WORK REQUIRED: According to the abstract below on mental illness definitions in state parity laws, what three major categories do those definitions fall into?

EXTRACT PROVIDED:

==================================================

An Analysis of the Definition of Mental Illness Used in State Parity Laws
Peck, M.C., and R.M. Scheffler. “An Analysis of the Definition of Mental Illness Used in State Parity Laws.” Psychiatric Services 53.9 (Sep. 2002): 1089-1095.
Thirty-four states have enacte mental health parity laws that require a health plan, insurer, or employer to provide coverage for mental illness equal to that for physical illness. This study analyzed definitions of mental illness used in state parity laws, identified factors influencing the development of these definitions, and examined the effects of different definitions on access to care for persons with mental illness.
METHODS: Specific language in each state's parity legislation was analyzed. Interviews were conducted with policy makers, mental health providers, advocates, and insurers to determine factors influencing a state's definition. Current definitions of mental illness used in the clinical literature and in federal policy were reviewed and compared with definitions used in state parity laws.
RESULTS: The definitions of mental illness used in state parity legislation vary significantly and fall into one of three major categories: “broad-based mental illness,” “serious mental illness,” or “biologically based mental illness.” To define each of these categories, state legislatures do not rely on clinically accepted definitions or federal mental health policy. Rather, influenced by political and economic factors, they are developing their own definitions.
CONCLUSIONS: Definitions of mental illness in state parity laws have important implications for access, cost, and reimbursement; they determine which populations receive a higher level of mental health services. Future research must qualitatively examine how state definitions affect the use and cost of mental health services.

==================================================

EXTRACTED ENTRIES:
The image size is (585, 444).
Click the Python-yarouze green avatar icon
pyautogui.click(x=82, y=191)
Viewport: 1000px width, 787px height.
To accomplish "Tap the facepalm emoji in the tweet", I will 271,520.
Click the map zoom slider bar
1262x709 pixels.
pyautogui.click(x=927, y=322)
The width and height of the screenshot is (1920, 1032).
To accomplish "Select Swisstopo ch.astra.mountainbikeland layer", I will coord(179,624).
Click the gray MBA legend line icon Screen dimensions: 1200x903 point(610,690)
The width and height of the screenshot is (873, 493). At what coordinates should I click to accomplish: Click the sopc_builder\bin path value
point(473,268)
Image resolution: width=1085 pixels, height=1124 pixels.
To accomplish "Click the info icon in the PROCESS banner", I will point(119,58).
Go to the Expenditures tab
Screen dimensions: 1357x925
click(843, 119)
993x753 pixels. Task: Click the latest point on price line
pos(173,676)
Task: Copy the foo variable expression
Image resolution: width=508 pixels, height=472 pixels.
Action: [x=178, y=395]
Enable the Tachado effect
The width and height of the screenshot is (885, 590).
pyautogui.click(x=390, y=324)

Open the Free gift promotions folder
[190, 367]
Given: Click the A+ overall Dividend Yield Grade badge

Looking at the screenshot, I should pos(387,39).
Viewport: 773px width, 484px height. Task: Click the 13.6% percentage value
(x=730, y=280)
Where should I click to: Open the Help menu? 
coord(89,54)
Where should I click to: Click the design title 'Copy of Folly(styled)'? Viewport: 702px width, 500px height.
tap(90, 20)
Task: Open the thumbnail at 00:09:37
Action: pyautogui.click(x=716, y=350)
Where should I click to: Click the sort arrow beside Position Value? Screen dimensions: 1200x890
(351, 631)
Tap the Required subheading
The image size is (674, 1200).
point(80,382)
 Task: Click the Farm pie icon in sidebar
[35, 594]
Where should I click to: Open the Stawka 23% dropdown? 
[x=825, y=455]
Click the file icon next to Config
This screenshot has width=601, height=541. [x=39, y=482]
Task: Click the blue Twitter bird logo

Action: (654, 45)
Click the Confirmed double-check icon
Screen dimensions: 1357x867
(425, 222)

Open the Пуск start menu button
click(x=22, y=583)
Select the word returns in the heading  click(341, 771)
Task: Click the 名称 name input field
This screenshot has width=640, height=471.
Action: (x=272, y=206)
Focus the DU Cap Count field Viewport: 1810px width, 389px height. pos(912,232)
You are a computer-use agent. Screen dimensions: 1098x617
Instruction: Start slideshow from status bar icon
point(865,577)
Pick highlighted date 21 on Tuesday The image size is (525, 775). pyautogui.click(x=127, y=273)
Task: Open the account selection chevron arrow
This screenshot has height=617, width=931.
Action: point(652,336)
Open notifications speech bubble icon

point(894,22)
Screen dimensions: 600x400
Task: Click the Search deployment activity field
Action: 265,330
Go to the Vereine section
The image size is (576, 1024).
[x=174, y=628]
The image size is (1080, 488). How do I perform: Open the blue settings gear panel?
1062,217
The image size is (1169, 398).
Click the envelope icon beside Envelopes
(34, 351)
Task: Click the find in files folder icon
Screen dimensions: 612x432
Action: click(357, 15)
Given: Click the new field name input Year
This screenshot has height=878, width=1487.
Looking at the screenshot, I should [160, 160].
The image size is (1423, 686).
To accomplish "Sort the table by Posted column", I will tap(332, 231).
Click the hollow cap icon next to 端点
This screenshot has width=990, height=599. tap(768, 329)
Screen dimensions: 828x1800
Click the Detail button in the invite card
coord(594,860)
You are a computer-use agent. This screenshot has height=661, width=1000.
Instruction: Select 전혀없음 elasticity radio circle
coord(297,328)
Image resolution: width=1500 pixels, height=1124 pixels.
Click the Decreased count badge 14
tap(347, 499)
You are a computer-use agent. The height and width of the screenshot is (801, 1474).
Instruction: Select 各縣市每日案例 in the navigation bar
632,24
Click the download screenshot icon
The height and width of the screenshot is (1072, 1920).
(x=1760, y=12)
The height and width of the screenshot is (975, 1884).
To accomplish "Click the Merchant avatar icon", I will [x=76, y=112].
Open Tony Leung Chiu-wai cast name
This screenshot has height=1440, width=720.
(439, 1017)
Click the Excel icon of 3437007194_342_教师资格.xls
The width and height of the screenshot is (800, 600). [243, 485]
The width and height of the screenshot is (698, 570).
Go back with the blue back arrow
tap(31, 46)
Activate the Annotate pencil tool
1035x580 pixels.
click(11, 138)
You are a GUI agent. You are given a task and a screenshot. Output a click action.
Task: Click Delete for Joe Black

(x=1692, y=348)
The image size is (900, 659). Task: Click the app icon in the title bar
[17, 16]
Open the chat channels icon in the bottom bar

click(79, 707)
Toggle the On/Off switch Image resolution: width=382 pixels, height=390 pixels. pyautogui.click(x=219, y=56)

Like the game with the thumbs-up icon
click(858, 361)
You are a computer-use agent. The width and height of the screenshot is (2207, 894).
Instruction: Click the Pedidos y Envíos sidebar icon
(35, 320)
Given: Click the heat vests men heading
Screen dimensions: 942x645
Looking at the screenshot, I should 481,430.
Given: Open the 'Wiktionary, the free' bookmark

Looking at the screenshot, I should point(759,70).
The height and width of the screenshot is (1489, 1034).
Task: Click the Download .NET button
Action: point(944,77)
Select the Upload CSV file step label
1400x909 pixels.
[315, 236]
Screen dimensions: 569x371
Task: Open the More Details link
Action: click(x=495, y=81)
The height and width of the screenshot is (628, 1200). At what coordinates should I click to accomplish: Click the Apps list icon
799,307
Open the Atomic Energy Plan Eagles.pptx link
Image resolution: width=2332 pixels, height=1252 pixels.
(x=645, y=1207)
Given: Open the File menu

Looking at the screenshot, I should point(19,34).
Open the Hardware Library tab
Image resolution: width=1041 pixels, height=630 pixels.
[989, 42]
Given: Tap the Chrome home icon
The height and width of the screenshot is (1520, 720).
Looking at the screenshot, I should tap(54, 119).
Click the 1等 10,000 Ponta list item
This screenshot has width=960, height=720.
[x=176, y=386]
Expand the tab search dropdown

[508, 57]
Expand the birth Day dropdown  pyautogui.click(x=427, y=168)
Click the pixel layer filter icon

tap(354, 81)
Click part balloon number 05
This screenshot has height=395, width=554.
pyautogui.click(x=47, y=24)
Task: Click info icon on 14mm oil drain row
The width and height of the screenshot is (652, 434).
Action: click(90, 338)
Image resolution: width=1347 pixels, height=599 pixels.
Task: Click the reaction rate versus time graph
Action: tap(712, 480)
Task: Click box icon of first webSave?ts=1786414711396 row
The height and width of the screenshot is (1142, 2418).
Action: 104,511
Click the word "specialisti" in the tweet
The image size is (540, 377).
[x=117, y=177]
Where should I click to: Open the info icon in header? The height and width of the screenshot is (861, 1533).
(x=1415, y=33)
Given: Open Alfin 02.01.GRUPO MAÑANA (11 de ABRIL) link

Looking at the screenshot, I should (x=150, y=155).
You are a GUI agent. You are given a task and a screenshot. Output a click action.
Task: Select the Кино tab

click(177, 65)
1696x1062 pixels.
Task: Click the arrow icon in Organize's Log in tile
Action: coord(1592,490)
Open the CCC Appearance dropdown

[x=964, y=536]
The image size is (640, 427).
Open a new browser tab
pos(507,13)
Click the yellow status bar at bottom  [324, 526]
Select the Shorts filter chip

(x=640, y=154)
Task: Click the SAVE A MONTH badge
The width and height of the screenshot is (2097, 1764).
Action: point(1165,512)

==================================================

RESPONSE: Broad-based mental illness, serious mental illness, and biologically based mental illness.